Financial impact • Gross proceeds: USD 1.034 billion; net proceeds after fees and expenses: USD 1.023 billion. • Net issue price per potential conversion share: approximately HKD 156.68. • Proceeds allocation: 90% for global capacity and capability expansion; 10% for general corporate purposes.
Capital-raising context The issuance follows WuXi AppTec’s August 2025 placement of 73.80 million new H-shares at HKD 104.27 each, which raised HKD 7.65 billion (approximately RMB 7.00 billion). As of 31 December 2025, RMB 1.85 billion had been deployed, with the remaining RMB 5.15 billion earmarked for completion by end-2027.

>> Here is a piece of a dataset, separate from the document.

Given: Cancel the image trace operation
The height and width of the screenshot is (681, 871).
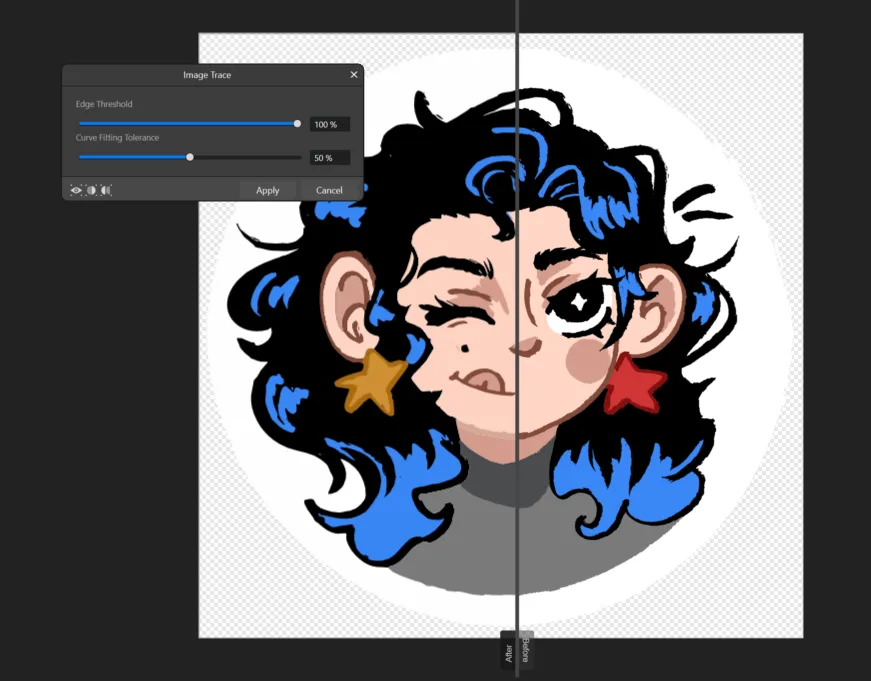Looking at the screenshot, I should coord(329,189).

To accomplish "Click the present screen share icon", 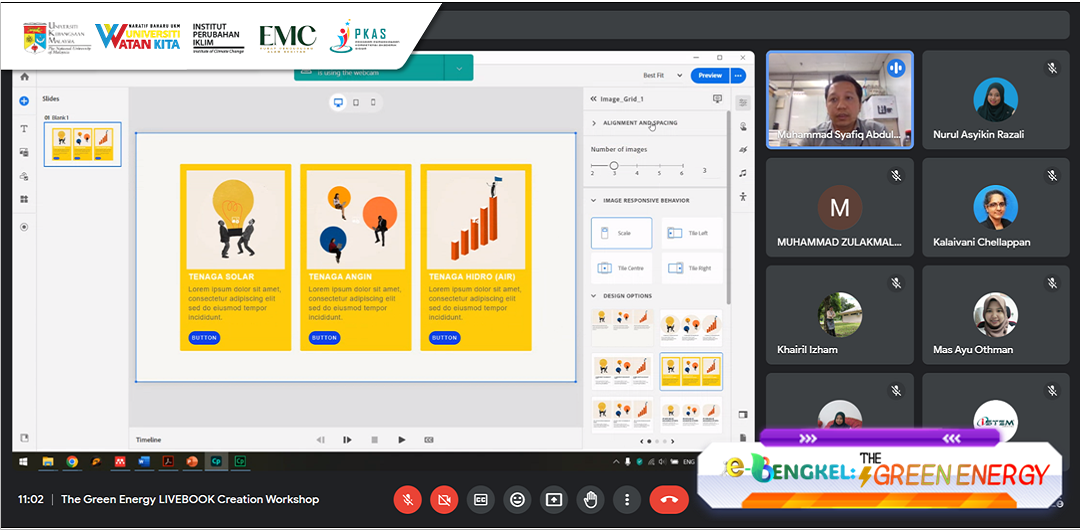I will pyautogui.click(x=553, y=499).
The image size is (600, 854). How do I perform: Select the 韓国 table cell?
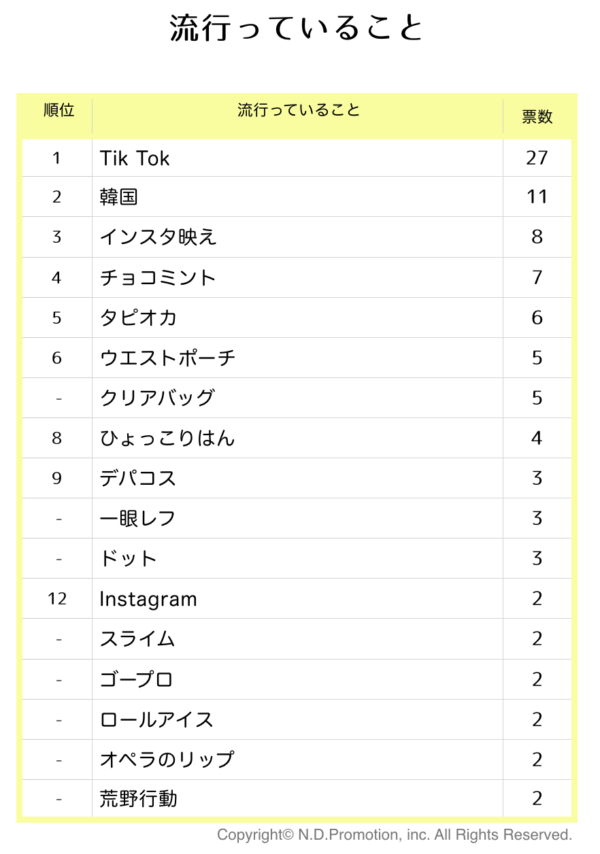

Share mandate and approvals The conversion shares will be issued under the 2026 General Mandate, which authorises up to 102.10 million new H-shares; no further shareholder approval is required. The company has already secured an NDRC registration certificate and will apply for listing approvals from both the Vienna MTF and HKEX.
Risk considerations Completion is contingent upon fulfillment or waiver of multiple conditions precedent; the Subscription Agreement allows the Managers to terminate under specified market or company-specific adverse events. Investors are advised to exercise caution when dealing in WuXi AppTec securities.